# [PROVIDED RECORDS]

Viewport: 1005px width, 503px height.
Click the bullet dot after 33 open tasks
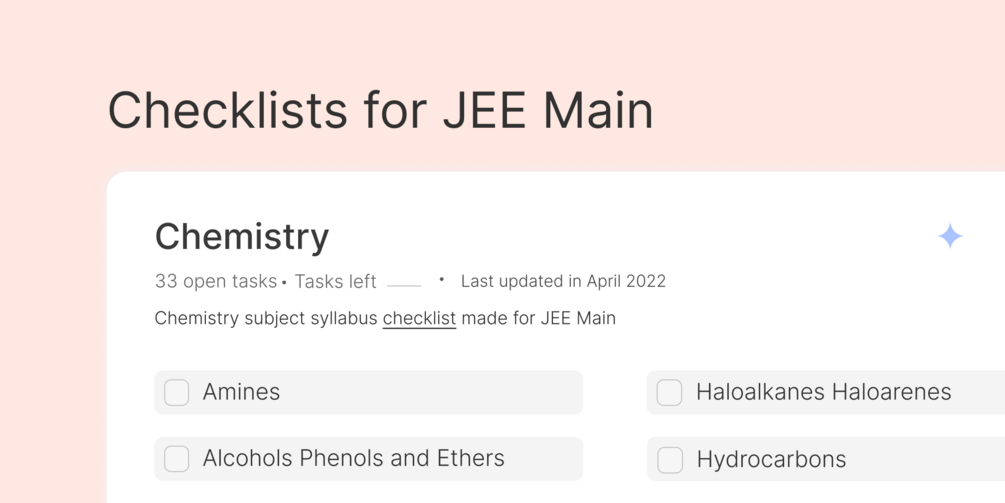284,283
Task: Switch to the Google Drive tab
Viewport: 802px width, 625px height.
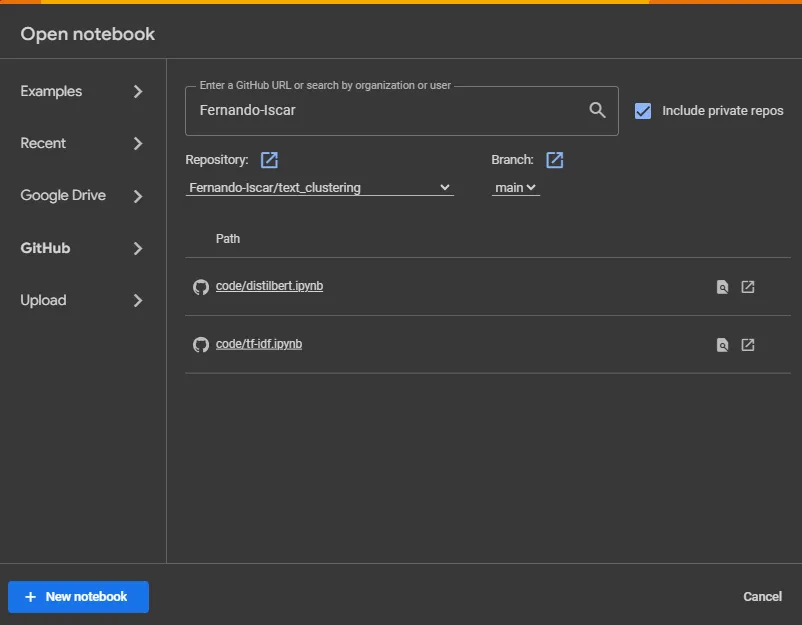Action: coord(82,195)
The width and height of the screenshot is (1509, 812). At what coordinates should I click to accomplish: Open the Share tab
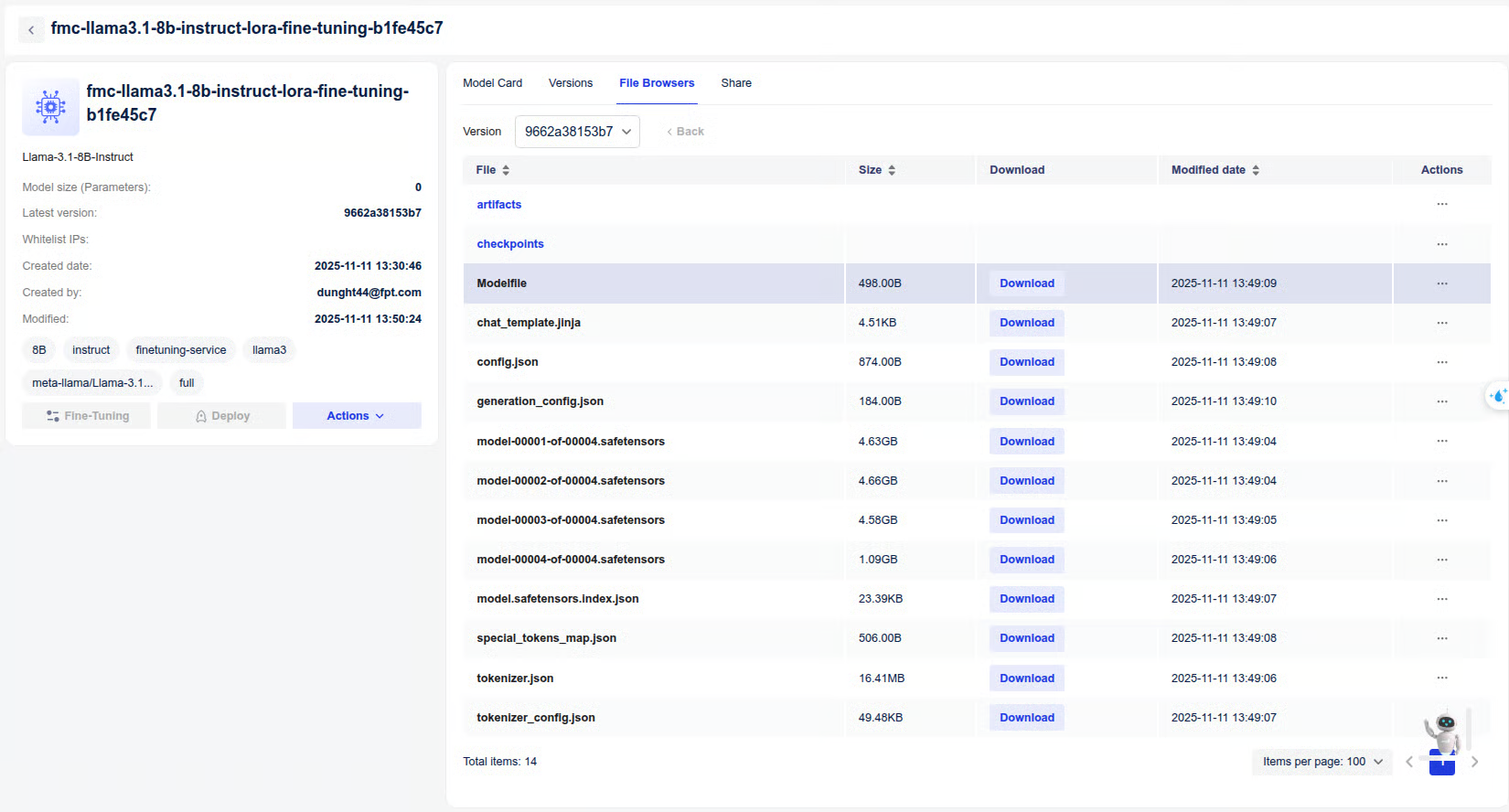[735, 83]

# [TASK DIRECTIONS]
Reproduce the lines above verbatim, omitting the pictures.

# [ANSWER BELOW]
Viewport: 1005px width, 503px height.
Click the bullet dot after 33 open tasks
284,283
Task: Switch to the Google Drive tab
Viewport: 802px width, 625px height.
Action: coord(82,195)
The width and height of the screenshot is (1509, 812). At what coordinates should I click to accomplish: Open the Share tab
[735, 83]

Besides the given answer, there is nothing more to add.